I think a lot of breeders do things like Bio Sensor, Potty train, socialize as if they are the only ones on the planet trying to do right by the pups. 

I think if you have not gotten a pup back. You got some luck and that's it.


----------



## susan tuck (Mar 28, 2006)

Terrasita Cuffie said:


> They also know and its contractually stated, for any reason, they wake up one morning at anytime during Fido's life, and don't want him anymore, Fido comes back to me.
> 
> T


If someone purchases a dog from you, and decides they don't want the dog for whatever reason, do you pay them for the dog?


----------



## Howard Gaines III (Dec 26, 2007)

The Cost of Doing Business...
If you have only bred one or two litters, would it REALLY fall into the class as a breeder? How many dogs have come back for whatever reason? I screen folks and give them my BEST opinion for the puppy they are looking to own. In the BIG PICTURE, we are that about deal with adults...


----------



## Howard Gaines III (Dec 26, 2007)

susan tuck said:


> If someone purchases a dog from you, and decides they don't want the dog for whatever reason, do you pay them for the dog?

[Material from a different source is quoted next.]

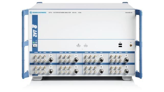Click the Vector Network Analyzer title text
The image size is (164, 92).
[62, 12]
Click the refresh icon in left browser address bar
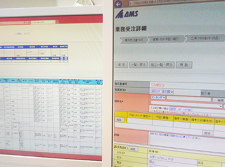225x167 pixels. 28,22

 In my case, I have a FIRST RIGHTS clause. I have only turned down one, and only one has come back. The reason I also have a NO SPAY or NEUTER section. Who wants a dog that can't be bred if it pans out down the road?


----------



## Joby Becker (Dec 13, 2009)

Howard Gaines III said:


> In my case, I have a FIRST RIGHTS clause. I have only turned down one, and only one has come back. The reason I also have a NO SPAY or NEUTER section. Who wants a dog that can't be bred if it pans out down the road?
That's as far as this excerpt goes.